By Mike Dorning
The Trump administration’s farm bailouts steered an expanding share of subsidy payments to the nation’s biggest farms, according to an analysis by an environmental advocacy group that highlights issues of equity as the Biden administration designs potential new climate-related financial incentives for farmers.
Just 1% of farm aid recipients collected 23% of subsidy payments in 2019, up from 17% in 2016, as former President Donald Trump’s trade bailout swelled payments to farmers. Their portion crept up to 24% in the first half of 2020, the most recent period covered in the data, as farm aid hit a record level with coronavirus relief payments, according to the Environmental Working Group analysis.
That is the largest share of federal farm subsidies going to the top 1% -- the 7,873 subsidy recipients who got the highest payments -- since 2007, according to the analysis. The average payment for that group was $497,907.
The findings follow criticism from Democrats that Trump’s farm bailouts were skewed toward large farms and academic studies concluding the trade aid payments were greater than farmers’ actual losses from Trump’s tariff conflict with China. A General Accountability Office report issued in September found the top 25 recipients of trade aid in 2019 received an average of $1.5 million per farm.
Federal aid, profitable year
“This certainly adds to the questions about the way that program was designed,” said Jonathan Coppess, a University of Illinois professor who ran the federal agency that administers farm subsidies during the Obama administration and wasn’t involved in the advocacy group’s analysis. “Why all of a sudden did you see this big a shift?”
American farmers in 2020 had their most profitable year since 2013, largely because of federal aid, which accounted for 38% of their net income, the U.S. Department of Agriculture reported earlier this month. Crop prices also rose late in the year as China stepped up agricultural imports.

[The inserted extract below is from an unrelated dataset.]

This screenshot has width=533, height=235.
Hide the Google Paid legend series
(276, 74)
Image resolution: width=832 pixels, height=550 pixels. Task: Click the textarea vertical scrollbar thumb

“The largest and wealthiest farms should not be getting most of the money, because they have large assets to fall back on in times of trouble,” said Anne Schechinger, a senior analyst with the group. “We’re at a time when so many Americans have lost their jobs, are struggling to put food on the table or keep their businesses open, it makes you wonder why so much money is going to farmers, especially the largest, wealthiest farmers.
She said the shift in subsidy payments toward larger farms in 2019 likely was driven by Trump’s adoption of a more generous formula for computing trade losses that year and a decision to double the maximum trade aid benefit per person. Large operators sometimes increase their subsidy payments by including relatives, even ones who live in distant cities, as actively engaged in management of the farm, multiplying the benefits they are allowed.
Trump administration officials defended the program against criticism that too much money went to large farms, arguing that they tend to be more productive and so suffer larger losses from trade-related commodity price drops.
Schechinger said the Environmental Working Group, which advocates re-directing farm subsidies to smaller operators and conservation programs, released the findings in part to focus attention on inequities in aid distribution as the Biden administration considers financial incentives to encourage farmers to adopt climate-friendly practices.
Administration officials have floated ideas including a carbon bank to finance payments to farmers who take steps to sequester additional carbon in soil and other measures to reduce greenhouse gas emissions. Schechinger said her organization wants the USDA to avoid advantaging larger operations over smaller ones when it makes proposals. The Senate on Tuesday confirmed Tom Vilsack as Biden’s agriculture secretary. Vilsack also held that post during the Obama years.
The Environmental Working Group regularly obtains data on federal farm subsidy payments through the Freedom of Information Act. Its analysis covered total farm subsidy payments, which includes both one-time programs under Trump and continuing farm programs authorized by Congress.